Delores jutted her chin in the direction of the knot of excited teenagers gathering at the water's edge, still bundled in their winter coats. "Such antics!" The forty-something mother wagged her head. "Mi familia en México? They will think we have all gone loco." She rolled her eyes. "But whatever Amanda and Josh do, Emerald and José want to do it too."
"Don't mind Delores, Jodi," Edesa said cheerfully. "Underneath all that fussing, she's happy José is alive and can do something fun and crazy!" Edesa's dark eyes danced in her warm mahogany face. Edesa-college student, baby-sitter, and "big sister" to the Enriquez children-wore her African-Honduran heritage as brightly as the neon-orange wrap that held back her mop of loose, nappy curls. And she'd rescued Amanda's grades last spring tutoring her in freshman Spanish.
"Hey, Ben! Over here!" I heard Denny's voice hail Ruth and Ben Garfield trudging over the hard-packed sand like two refugees trekking out of Siberia, following Yo-Yo Spencer and her half brothers, Pete and Jerry. The boys ditched the adults and joined the teasing, shoving group of teenagers at the water's edge, as Ruth and Ben stopped to talk to Denny.
"Hey." Yo-Yo nodded at Delores and me, then arched an eyebrow at Edesa. "You gonna take the plunge, 'Desa? Jodi? Anybody?"
"Are you serious?" Edesa shook her curls and laughed.
Yo-Yo grinned, reached inside her overalls and bulky sweatshirt, and pulled out a swimsuit strap. "I dunno. Thought I might if some other adults did." She tipped her spiky blonde head toward Ruth and Ben, who were still talking to Denny. "Didn't tell Ruth, though, or she woulda given me a nonstop lecture all the way here. Didn't tell Pete or Jerry, neither. Ya know them two-they think you're dead meat if you're over twenty."
I hooted. Yo-Yo "dead meat" at the ripe old age of twenty-three? Ha!
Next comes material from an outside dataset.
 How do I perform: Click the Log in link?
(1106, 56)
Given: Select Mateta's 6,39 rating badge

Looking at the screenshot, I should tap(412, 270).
A flurry of activity near the shoreline caught our attention as the teenagers and even a handful of brave-or merely foolish-Uptown adults started shedding coats, sweatshirts, sweatpants, shoes, and socks and dumping them in piles on the beach. "Oh, good grief," I sputtered. "Denny is really gonna do it. Stu, too."
The Polar Bear Plungers formed a ragged line, backs to the water, facing the huddled onlookers. Bundled up as I was, I still felt the bite of the wind nipping off the lake, making my eyes water. Denny was jogging in place, trying to keep his blood going, while the younger set hopped up and down from one bare foot to the next. Josh-the oldest Uptown youth at eighteen-held up both hands like a prizefighter, dressed only in his swim trunks, complete with shaved head. "We who are about to freeze," he yelled, grinning defiantly, "salute thee!"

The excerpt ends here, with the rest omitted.